Чёрт, и лазеек нет. Но люди…. Мне очень нужны люди.

— Немо, ты сможешь привести сюда молодых охотников? Хотя бы пару человек?

Немо пожал плечами.

— Не знаю. Они тебе не понравятся.

Тьфу, на этого мужика. Мне на них не женится, мне баб сплавить надо, пока у меня пупок не развязался, и решить истерическую проблему Аурума. Ну, и демографическую, заодно.

Ева и Надя смотрели на меня и чего-то ждали.

— Решай, Алекс, — подтолкнула меня Вера, — иначе проблемы будут.

— Муж ей, — ткнула в зачинщицу беспорядков Ева.

Ну, уж дудки. Сегодня я буду принимать в род её саму, а эту дуру, в последнюю очередь, если не выгоню.

— Слушайте моё решение, — я встал со стула, — развести барышень по разным углам, и до завтрашнего дня разговоры на эту тему прекратить.

— Вера, — я обратился именно к ней, как к более решительной в этой паре, — этих двоих, пристрой на веранде, временно, а эту дуру, заприте здесь, чтобы мам не баламутила. Завтра, этих в шатёр, а мам на веранду.

— Ну, а вы барышни, — обратился я к Еве с Надей, — за мной, разговор у нас долгим будет.

* * *

Надя обиделась. Её, в род, я этой ночью не принял. Молчит, со мной не разговаривает. Хорошо, что не сбежала. Некуда ей бежать. Ну, ничего, обойдётся, а там смогу объяснить что к чему.

Проблемы, проблемы, проблемы. Большая скученность народа, большинство в моём доме. Отсутствие гигиенических средств, того же мыла. Степь оказалась не обыкновенным зоопарком, с редкими видами животных, а проходным двором для неприятных личностей типа Омума. О гостях из рода Немо, я тоже не забыл, а теперь ещё имел честь познакомиться с копиями будущих родственничков охотника.

Львы, волки, псы — шелуха всё это. Неприятная, колющаяся, с горчинкой, но обыкновенная шелуха, на фоне человека разумного. От зверья можно отгородиться забором понадёжнее, и всех делов. От человека забором не отгородишься, а на каменные стены нет средств. Здесь нужна активная защита, в виде более продвинутого, по местным меркам оружия.

Изготовление керамических блоков для желоба, отложили до лучших времён. Людей сейчас много, есть кому таскать воду, а посадок до весны не будет. Поливать нечего, только новый нарастающий земной лес и… проросшую вновь рожь, корешки-то в земле остались. Теперь с интересом наблюдаю, чем всё это закончится.

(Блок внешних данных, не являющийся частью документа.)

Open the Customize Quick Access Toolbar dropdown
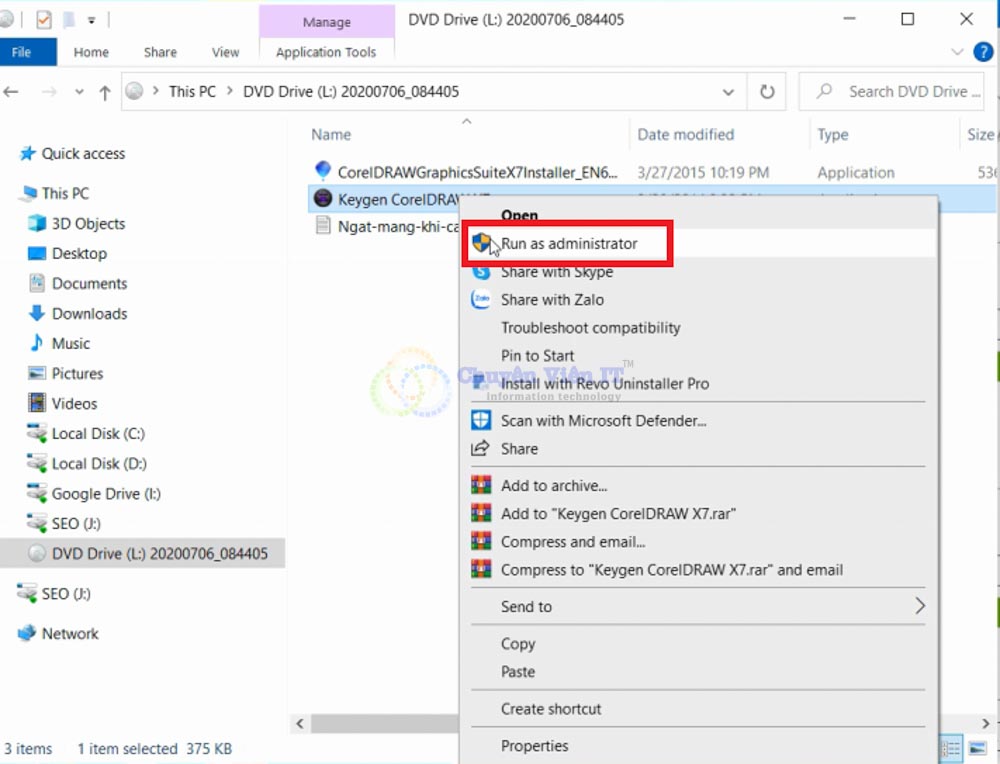 (x=91, y=19)
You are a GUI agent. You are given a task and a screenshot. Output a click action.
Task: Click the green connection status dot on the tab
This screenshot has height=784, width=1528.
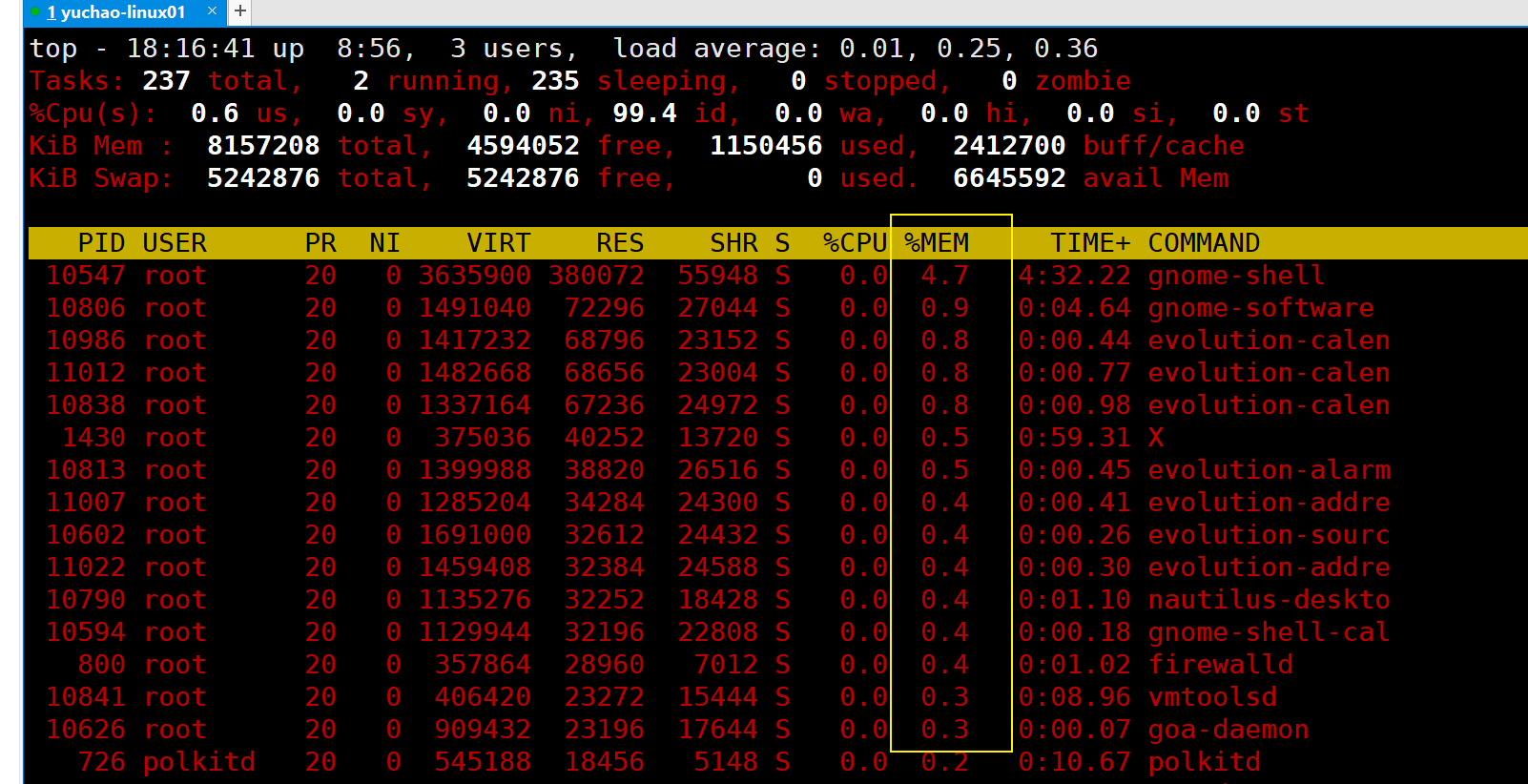click(x=35, y=12)
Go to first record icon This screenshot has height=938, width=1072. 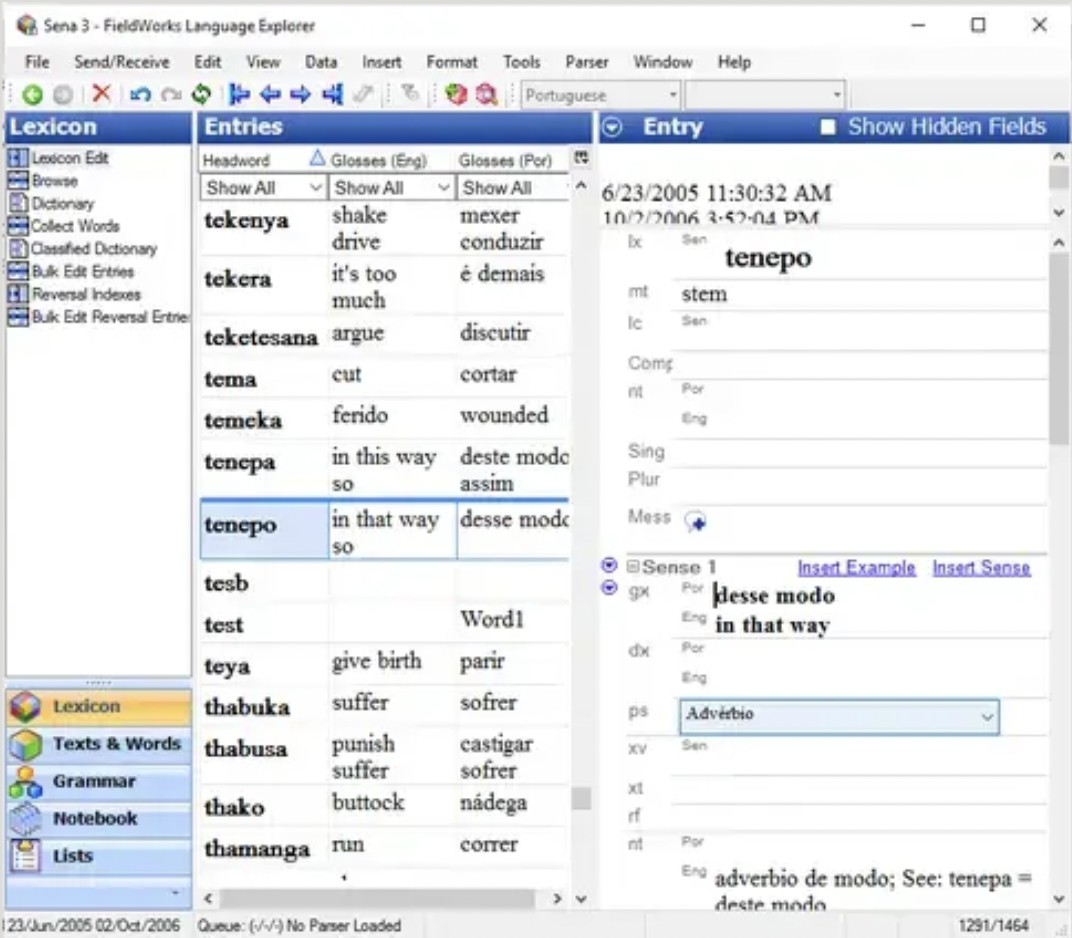tap(239, 95)
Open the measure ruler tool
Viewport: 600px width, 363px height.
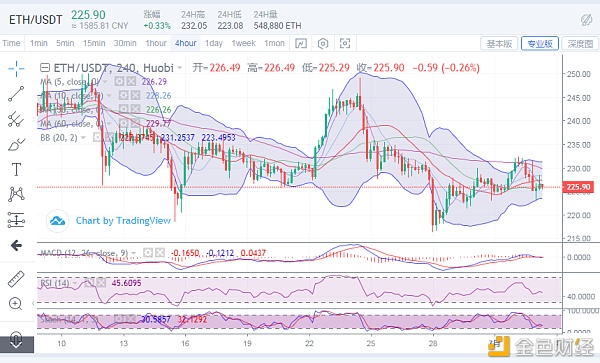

Начал с модернизации «производственного комплекса» состоящего из одной обжиговой печи. Нужны кирпичи, срочно и, много. Нужны не просто кирпичи, а огнеупорные. Кузню делать надо, печи для новых плетёных домов, тоже нужны. Появиться время, сам в степь потащусь. Нужен металл. Руду искать надо. А к ней и печь потребуется, пока только сыродутную потяну, на более серьёзные плавильные конструкции нет обученного персонала. Его вообще нет. А мне ещё и, каолин нужен, соль в больших количествах, сера…. Голова кругом идёт от списка необходимого.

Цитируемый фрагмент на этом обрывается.